**What you have to do**
Only the lines from the line that contains "Task: Click the 2.797,2 support level tag" through the final line of the entries below belong in your answer, copied exactly and without pictures.

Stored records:
---

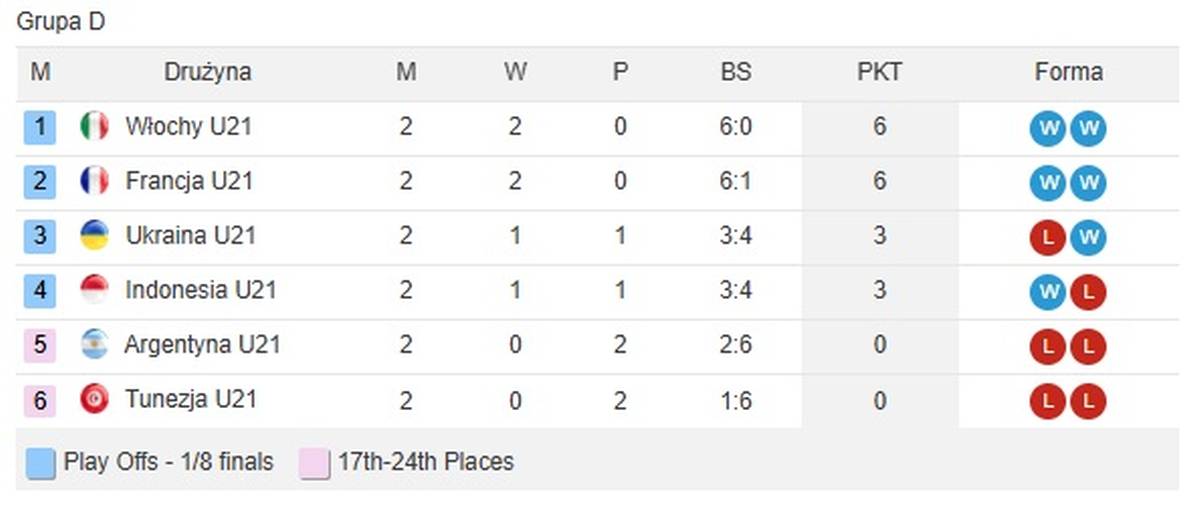Click the Forma column header
The width and height of the screenshot is (1200, 513).
pos(1068,73)
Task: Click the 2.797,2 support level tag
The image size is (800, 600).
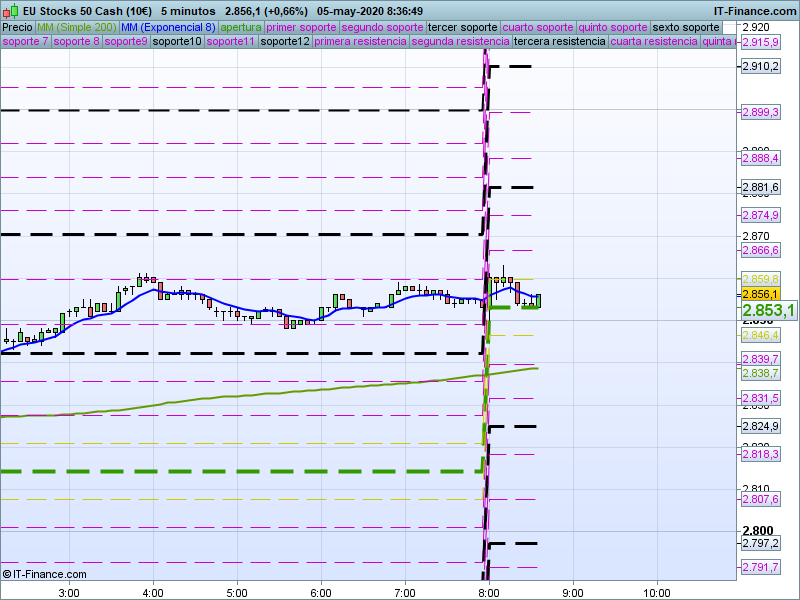Action: (760, 543)
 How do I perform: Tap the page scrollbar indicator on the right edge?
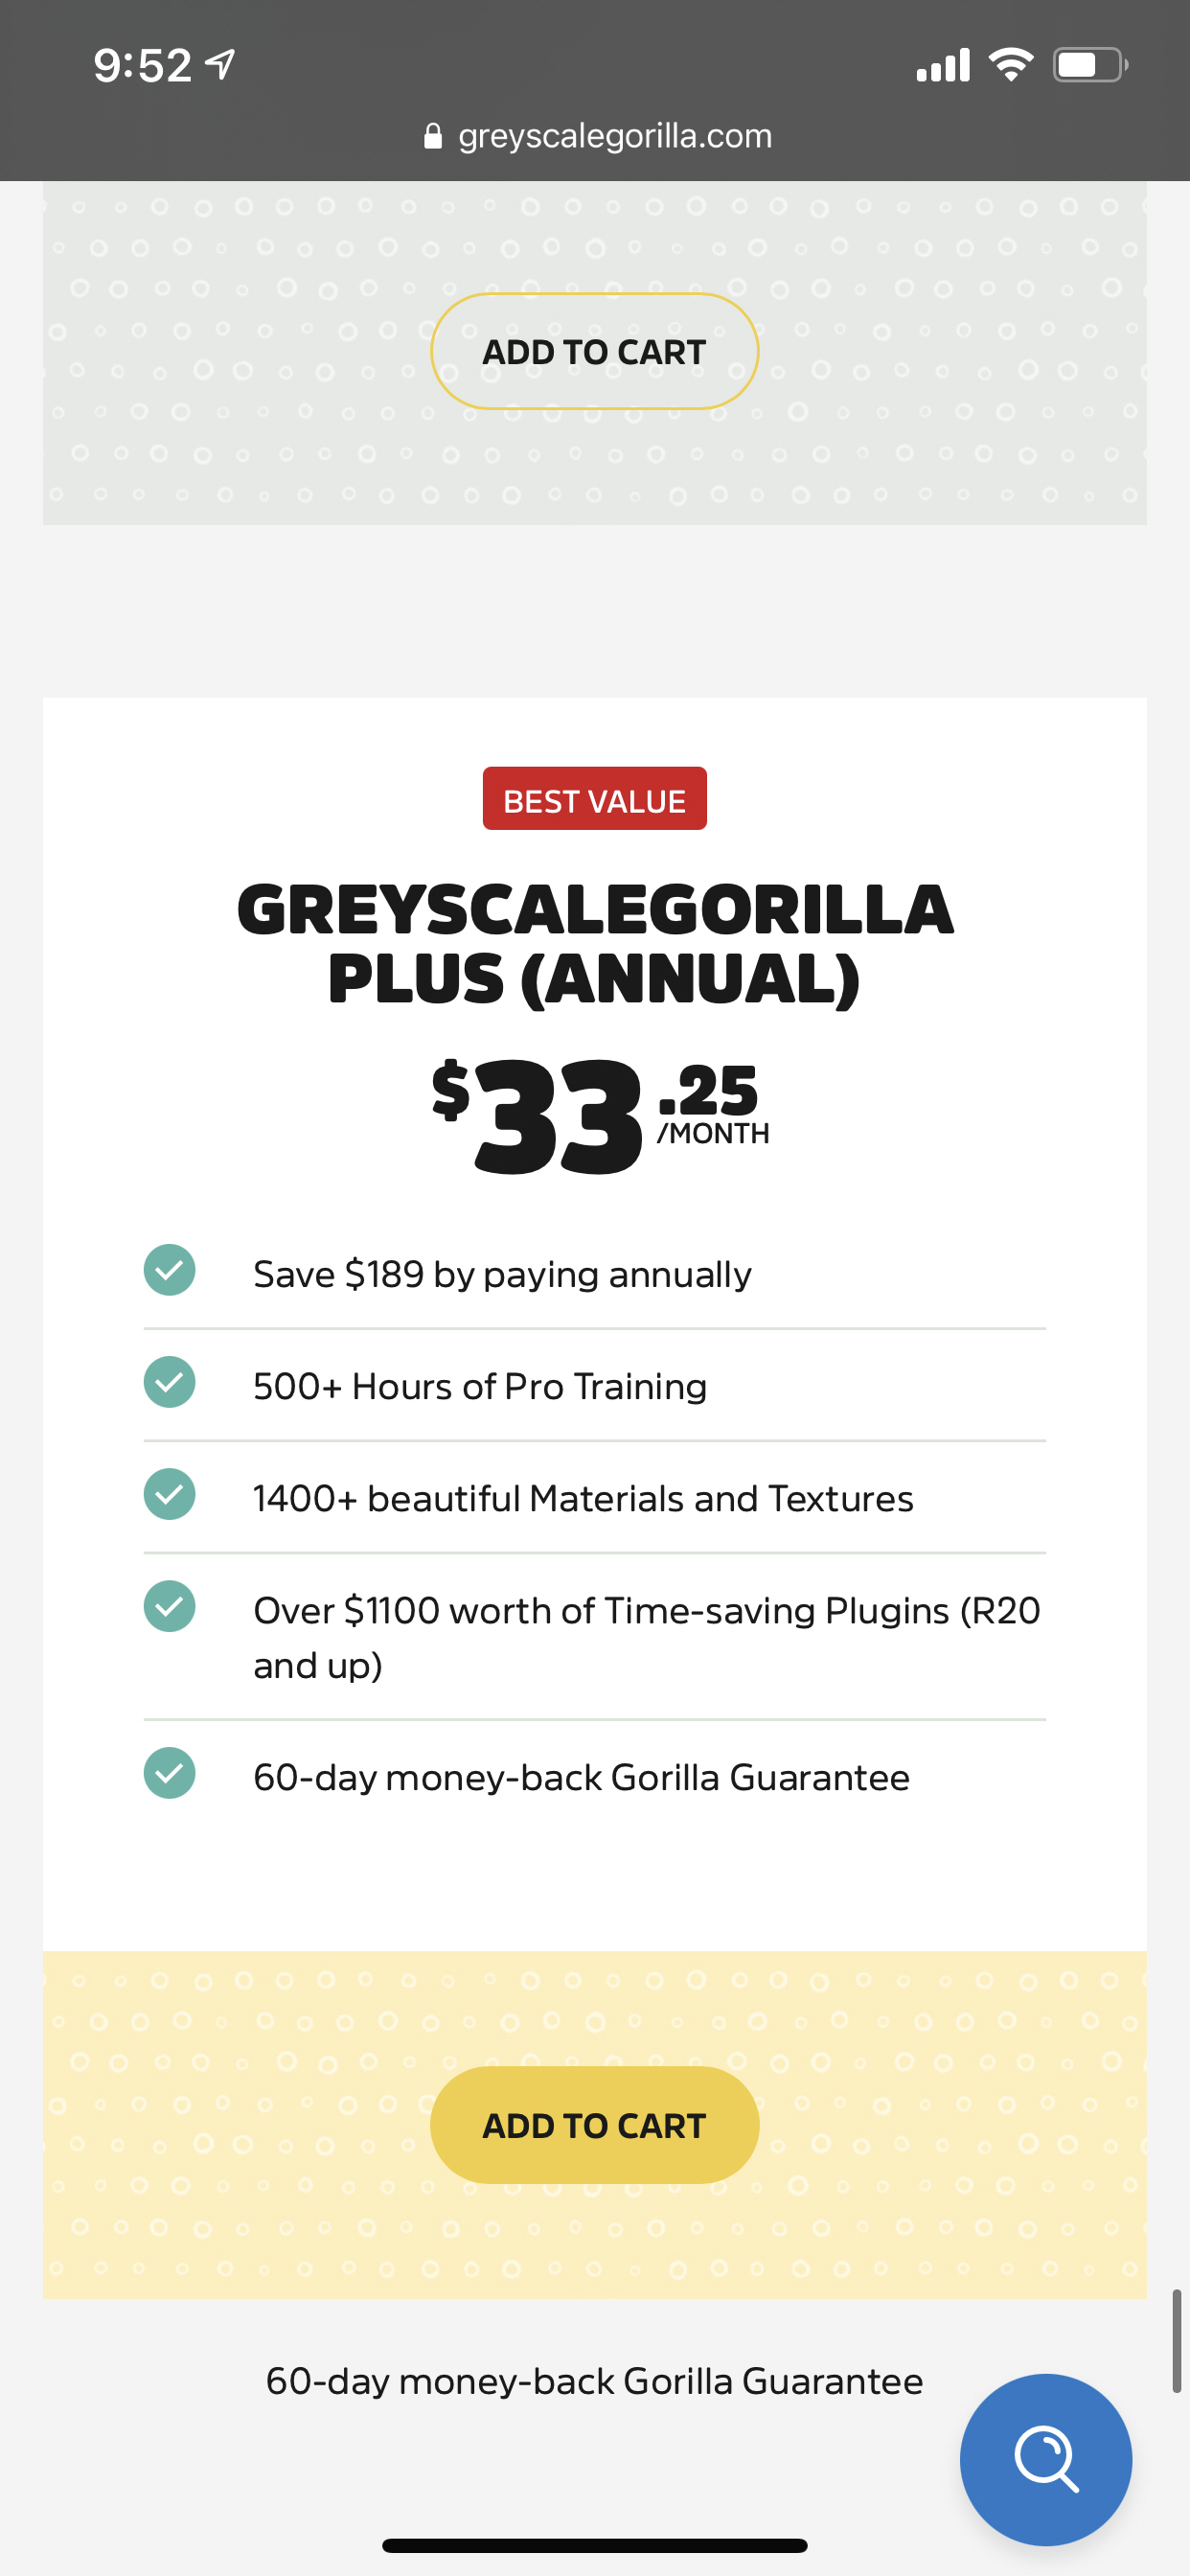(1177, 2342)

---

**Task result**
Task: Click the 2.797,2 support level tag
The image size is (800, 600).
Action: (760, 543)
 How do I perform: Tap the page scrollbar indicator on the right edge?
(1177, 2342)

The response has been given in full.